AMICHE DEL SOLE, USI E COSTUMI

Le amiche del sole non rinunciano alle vacanze e all’abbronzatura, adorano stare come le lucertole sotto i raggi solari, esigono protezione e benessere per la propria cute.


Sin dai tempi originari, la femmina è stata affascinata dalla pelle ambrata, come Cleopatra innamorata della bellezza e icona di un trucco sempre impeccabile.
Nella seconda metà del 1700, durante la monarchia francese, essere abbronzata era sinonimo di classe sociale inferiore, conseguenza delle attività di lavoro all’aperto nei campi.


La regina Maria Antonietta, come tutta la classe borghese, si riparava con ombrellini molto chic, adornati di tulle ai lati della struttura, composite le tipologie di pizzi utilizzate dalle dame.
Per conservare il viso candido, la sovrana applicava impacchi di latte di mucca e acqua di colonia, oltre all’utilizzo cospicuo di cipria chiara.

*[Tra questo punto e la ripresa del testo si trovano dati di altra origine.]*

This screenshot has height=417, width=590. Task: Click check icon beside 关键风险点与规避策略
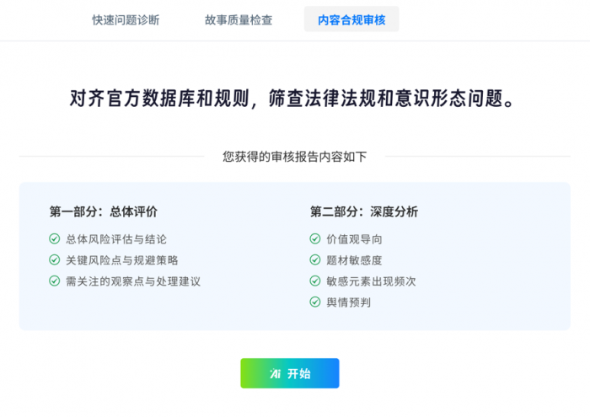(55, 260)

Questa divisione sociale durò fino agli anni ’20, quando una giovane visionaria conosciuta con il nome di Gabrielle Chanel, per molti “Coco”, si ribellò ai dettami dell’epoca, cambiò il modo di valorizzarsi tramite abiti più comodi e introdusse l’abbronzatura come ausiliario di stile.

S’instaura finalmente una nuova idea collettiva, dove dedicarsi alla cura della propria persona e aver un buon colorito è sinonimo di ricchezza, indice di buona salute e tempo libero. La moda in continua evoluzione, passa così dalle mini tute nel 1930 al costume intero, dal bikini lanciato nel 1960 al topless negli anni ‘70 fino ad arrivare al nudo integrale degli anni ’80.


Oggi viviamo una fase di consapevolezza, più attenzione agli orari, alla cura e protezione della pelle, un suggerimento pratico? Applicare la crema solare almeno trenta minuti dalla prima esposizione, molto importante per dare modo al filtro di agire evitando così l'insorgere di eritemi solari o scottature.